If Roman can also pull off a Hollywood Reigns gimmick like the Rock or Batista, he would become my new favorite non-Randy Orton-as-serial-killer related version of a gimmick..

Shawn Michaels calling Daniel Bryan “a little puke” was a bit of magic from the 90s, when Southern guys like Cornette, Michaels and Bob Holly used to use the word puke to describe people in interviews.

The Sister Abigail that Bray Wyatt gave Bryan into the fence will be the first in a long line of SA’s that will rain down from the internet heavens in a wintry mix with Rollins sells of Cross Rhodes.


Are we supposed to assume that Los Matadores are saving their proper green outfits for WrestleMania?


What’s more irritating: that the best competition for AJ is someone fresh from development or that the commentators acts like that’s in any way a surprise?

Kane seemed like he was aware it was #KaneWeek, and as you’ll see why today in Essential Viewings: that guy ALWAYS does what’s Best for Business. Also, does this now make the Authority the The Authority X Ministry like a Street Fighter-Tekken game?

Thanks for ruining kayfabe by not doing the raised fist in the air thing like your “brother” The Undertaker after handing your mask to Stephanie, one of your real life bosses. You’re the worst, Glen.


CM Punk, Daniel Bryan, Big E. Langston, the Usos and Mystery Partner vs. the Shield and the Wyatts should be a pretty good Survivor Series match.

Shameless plug of a potential upcoming column, feel free to divert your eyes: The WWE has finally done all of the things right to create a real working tag team division.  Credible champions –which they’ve mostly had with the Shield, Team Hell No and now Dem Rhodes boys —  can now have feuds with specific teams who they are trying to get someone or both over in (like Cesaro in The Real Americans), while another team or two can feud for the number one spot.
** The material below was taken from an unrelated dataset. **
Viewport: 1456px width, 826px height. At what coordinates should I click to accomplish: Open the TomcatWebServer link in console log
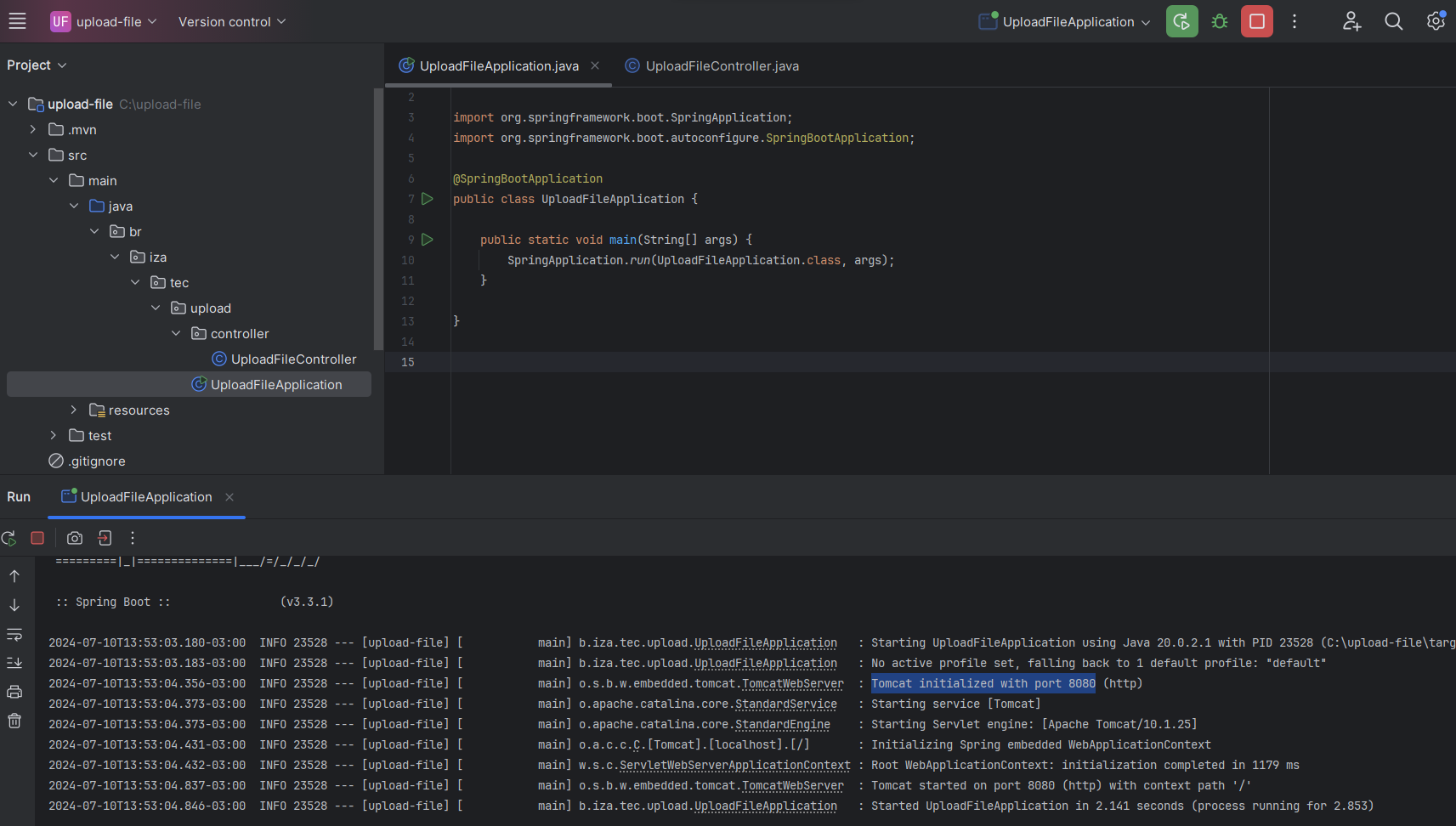792,684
What that means is really interesting, and I can’t wait to see where it’s going. (HERE)

Summer Rae is so much better than any  woman on the main roster that it’s hard to judge her relative to the people on NXT. You do get the feeling Paige is just as good — if not better — than Summer, but it’s hard to tell when Summer comes up to the WWE and immediately looks like Mike Vick that year me and my friends had to ban him in Madden.


It’s clear at this point that Big Show has some sort of force behind him right now, though only saying it through JBL screaming “How does he keep getting in the building?!” is probably the best course of action. Being them, though, they’ll tease Vince coming back next week in the commercials. You know, the ones where John Cena ends it by being menacing in an alley or a room or the characters wanted room at the USA Network, in slow motion?
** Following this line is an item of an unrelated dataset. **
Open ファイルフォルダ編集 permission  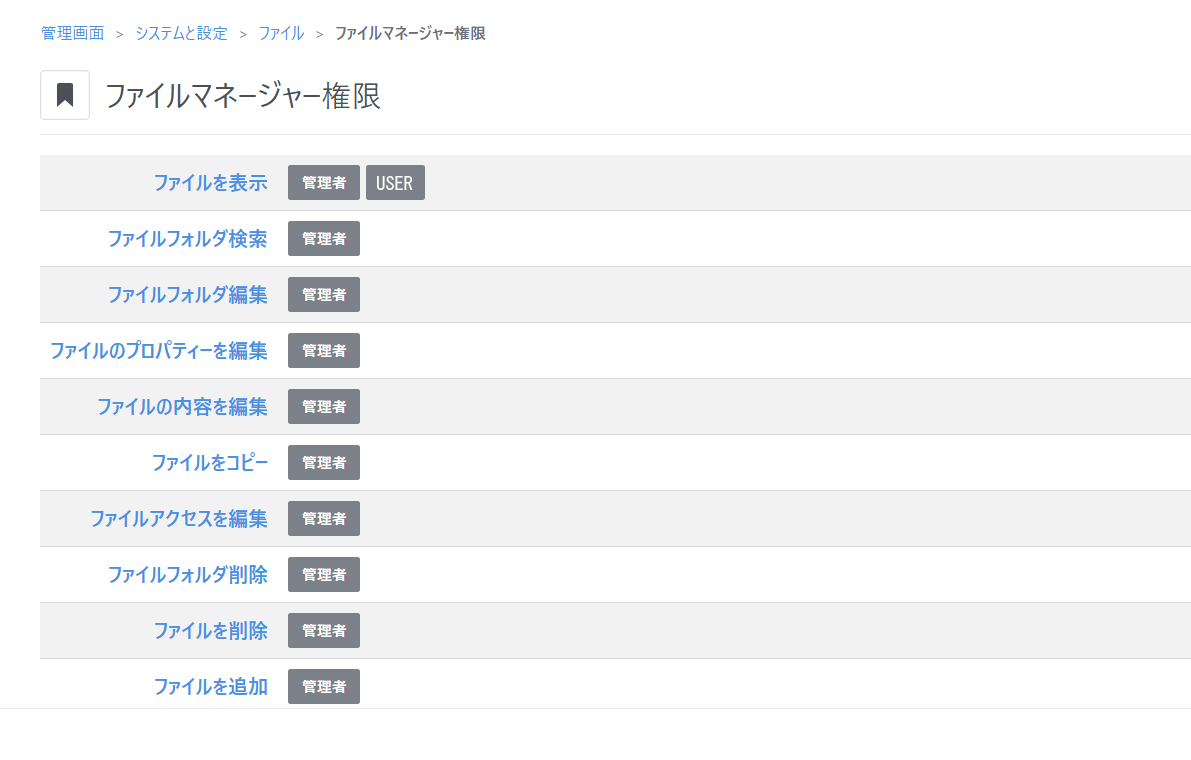tap(187, 295)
The crowd really seems to love that the Big Show has NOTHING LEFT TO LOSE. It’s probably because they know that is basically code for “I’m going to punch someone and they are going to sell it like it was a cannonball to their face”.

Putting unfair expectations on storylines is bad, but it’s totally fair to say that if this doesn’t end with Mark Henry being The Authority’s answer to Big Show before he gets to Triple H, it’s fair to be at least a little disappointed for what could have been.